*Materials provided*.
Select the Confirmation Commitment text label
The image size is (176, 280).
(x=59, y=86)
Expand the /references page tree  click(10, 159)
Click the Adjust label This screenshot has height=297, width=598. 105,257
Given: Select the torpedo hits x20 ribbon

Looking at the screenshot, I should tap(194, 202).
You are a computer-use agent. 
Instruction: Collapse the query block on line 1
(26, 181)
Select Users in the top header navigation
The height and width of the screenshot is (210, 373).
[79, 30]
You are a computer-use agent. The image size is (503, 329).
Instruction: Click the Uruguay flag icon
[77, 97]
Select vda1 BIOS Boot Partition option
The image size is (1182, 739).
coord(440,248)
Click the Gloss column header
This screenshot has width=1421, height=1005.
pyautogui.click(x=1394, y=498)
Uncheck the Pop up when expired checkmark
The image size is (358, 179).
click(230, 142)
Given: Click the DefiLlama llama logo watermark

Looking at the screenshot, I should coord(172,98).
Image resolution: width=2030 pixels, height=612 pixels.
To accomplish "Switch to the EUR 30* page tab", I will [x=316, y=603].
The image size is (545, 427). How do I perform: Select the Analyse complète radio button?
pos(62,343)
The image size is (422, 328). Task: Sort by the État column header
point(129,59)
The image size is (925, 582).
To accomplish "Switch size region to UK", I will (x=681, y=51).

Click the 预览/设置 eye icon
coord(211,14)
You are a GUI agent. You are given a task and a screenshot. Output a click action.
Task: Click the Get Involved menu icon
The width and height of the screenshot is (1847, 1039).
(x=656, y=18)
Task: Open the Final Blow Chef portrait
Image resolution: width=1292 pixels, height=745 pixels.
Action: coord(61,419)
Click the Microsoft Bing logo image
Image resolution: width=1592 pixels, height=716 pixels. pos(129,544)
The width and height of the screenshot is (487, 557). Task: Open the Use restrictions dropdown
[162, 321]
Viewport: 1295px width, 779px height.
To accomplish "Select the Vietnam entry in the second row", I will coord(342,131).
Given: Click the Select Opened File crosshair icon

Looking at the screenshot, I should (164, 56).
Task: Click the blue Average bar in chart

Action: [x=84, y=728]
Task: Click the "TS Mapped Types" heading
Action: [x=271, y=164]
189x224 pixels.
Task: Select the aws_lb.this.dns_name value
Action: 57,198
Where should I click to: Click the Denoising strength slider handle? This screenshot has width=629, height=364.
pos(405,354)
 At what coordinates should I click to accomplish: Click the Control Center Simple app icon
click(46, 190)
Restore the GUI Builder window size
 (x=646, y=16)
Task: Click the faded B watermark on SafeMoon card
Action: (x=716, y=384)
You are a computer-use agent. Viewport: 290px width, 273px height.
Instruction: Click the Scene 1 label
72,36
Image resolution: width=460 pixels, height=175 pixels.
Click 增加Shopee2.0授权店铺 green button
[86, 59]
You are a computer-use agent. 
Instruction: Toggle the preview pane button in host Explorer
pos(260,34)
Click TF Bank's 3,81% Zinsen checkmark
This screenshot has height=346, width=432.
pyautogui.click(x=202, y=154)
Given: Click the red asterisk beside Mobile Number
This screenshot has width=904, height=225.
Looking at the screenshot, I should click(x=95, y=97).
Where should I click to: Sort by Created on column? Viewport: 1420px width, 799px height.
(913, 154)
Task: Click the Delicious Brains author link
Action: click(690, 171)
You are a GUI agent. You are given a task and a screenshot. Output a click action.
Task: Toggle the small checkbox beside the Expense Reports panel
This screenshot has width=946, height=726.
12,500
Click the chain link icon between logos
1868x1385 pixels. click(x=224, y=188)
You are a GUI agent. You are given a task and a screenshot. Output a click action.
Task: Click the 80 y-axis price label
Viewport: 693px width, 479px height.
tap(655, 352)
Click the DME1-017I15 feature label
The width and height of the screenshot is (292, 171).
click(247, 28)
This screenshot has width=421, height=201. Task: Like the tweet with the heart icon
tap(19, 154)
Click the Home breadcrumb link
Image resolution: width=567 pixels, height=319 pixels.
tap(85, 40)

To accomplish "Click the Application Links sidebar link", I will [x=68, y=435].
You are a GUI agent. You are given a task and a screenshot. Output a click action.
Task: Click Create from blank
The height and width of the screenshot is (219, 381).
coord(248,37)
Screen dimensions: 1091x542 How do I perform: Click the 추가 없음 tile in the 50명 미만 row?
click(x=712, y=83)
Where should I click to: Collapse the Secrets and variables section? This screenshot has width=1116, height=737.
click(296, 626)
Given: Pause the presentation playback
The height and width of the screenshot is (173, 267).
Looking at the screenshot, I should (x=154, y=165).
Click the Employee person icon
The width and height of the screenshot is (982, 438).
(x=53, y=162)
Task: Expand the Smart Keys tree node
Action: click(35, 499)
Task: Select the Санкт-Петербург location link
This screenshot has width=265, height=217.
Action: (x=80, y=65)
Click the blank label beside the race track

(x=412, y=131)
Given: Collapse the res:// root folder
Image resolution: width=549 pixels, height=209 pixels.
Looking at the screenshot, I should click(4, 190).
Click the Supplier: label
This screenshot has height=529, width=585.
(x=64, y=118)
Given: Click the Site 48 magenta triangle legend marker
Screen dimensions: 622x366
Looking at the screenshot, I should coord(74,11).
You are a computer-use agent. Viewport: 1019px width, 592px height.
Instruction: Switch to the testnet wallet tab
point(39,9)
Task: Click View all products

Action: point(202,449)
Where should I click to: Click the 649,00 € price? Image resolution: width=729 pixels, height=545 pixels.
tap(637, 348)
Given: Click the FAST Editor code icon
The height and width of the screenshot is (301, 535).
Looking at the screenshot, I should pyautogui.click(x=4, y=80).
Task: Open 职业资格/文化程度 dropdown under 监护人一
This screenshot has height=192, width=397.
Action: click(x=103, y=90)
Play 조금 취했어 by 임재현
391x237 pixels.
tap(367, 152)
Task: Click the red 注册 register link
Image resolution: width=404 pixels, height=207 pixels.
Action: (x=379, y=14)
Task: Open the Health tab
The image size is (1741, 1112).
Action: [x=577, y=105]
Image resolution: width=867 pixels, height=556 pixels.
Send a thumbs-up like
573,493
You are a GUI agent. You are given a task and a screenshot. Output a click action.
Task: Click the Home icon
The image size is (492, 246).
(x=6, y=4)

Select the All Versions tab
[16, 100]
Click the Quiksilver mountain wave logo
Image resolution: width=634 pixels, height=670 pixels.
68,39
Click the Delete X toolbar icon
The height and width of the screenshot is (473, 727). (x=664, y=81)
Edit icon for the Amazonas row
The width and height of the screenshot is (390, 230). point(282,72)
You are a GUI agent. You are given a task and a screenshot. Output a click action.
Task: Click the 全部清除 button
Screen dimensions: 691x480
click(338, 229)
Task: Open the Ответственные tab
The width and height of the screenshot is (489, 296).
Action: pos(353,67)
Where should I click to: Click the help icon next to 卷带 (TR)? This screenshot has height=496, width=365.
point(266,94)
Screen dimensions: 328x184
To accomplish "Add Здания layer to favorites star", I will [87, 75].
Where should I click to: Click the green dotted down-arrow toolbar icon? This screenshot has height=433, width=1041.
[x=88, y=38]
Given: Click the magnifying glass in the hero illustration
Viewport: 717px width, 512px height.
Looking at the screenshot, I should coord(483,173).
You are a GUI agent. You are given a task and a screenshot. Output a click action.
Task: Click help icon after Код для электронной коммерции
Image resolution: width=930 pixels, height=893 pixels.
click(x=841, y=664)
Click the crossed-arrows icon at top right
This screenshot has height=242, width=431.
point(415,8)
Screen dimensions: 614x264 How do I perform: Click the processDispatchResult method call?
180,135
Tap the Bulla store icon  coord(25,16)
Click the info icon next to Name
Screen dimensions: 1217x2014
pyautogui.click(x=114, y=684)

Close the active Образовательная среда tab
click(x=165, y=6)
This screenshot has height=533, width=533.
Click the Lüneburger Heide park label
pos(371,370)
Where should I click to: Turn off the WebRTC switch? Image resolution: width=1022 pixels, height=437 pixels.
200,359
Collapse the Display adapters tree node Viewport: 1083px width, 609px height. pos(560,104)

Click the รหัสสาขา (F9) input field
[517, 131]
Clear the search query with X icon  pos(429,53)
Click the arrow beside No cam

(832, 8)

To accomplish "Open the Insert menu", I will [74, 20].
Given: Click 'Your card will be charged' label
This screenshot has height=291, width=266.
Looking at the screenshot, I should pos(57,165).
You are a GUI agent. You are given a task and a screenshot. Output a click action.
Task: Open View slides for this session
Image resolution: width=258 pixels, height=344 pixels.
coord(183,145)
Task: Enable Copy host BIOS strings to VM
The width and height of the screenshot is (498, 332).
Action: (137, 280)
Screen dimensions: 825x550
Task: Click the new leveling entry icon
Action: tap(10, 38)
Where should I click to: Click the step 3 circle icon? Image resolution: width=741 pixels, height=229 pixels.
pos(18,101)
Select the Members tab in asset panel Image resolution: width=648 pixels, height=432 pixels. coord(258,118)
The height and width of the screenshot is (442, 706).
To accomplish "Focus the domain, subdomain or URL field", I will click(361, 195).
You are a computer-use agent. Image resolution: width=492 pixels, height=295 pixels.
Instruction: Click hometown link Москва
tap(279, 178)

*Your instructions*. Can you update the records from the line with "Collapse the Display" to the line with "Select the Members", replacing "Image resolution" with "Screenshot resolution" and keeping everything else the same? Return only those lines.

*Answer below*.
Collapse the Display adapters tree node Viewport: 1083px width, 609px height. pos(560,104)

Click the รหัสสาขา (F9) input field
[517, 131]
Clear the search query with X icon  pos(429,53)
Click the arrow beside No cam

(832, 8)

To accomplish "Open the Insert menu", I will [74, 20].
Given: Click 'Your card will be charged' label
This screenshot has height=291, width=266.
Looking at the screenshot, I should pos(57,165).
You are a GUI agent. You are given a task and a screenshot. Output a click action.
Task: Open View slides for this session
Screenshot resolution: width=258 pixels, height=344 pixels.
coord(183,145)
Task: Enable Copy host BIOS strings to VM
The width and height of the screenshot is (498, 332).
Action: (137, 280)
Screen dimensions: 825x550
Task: Click the new leveling entry icon
Action: tap(10, 38)
Where should I click to: Click the step 3 circle icon? Screenshot resolution: width=741 pixels, height=229 pixels.
pos(18,101)
Select the Members tab in asset panel Screenshot resolution: width=648 pixels, height=432 pixels. coord(258,118)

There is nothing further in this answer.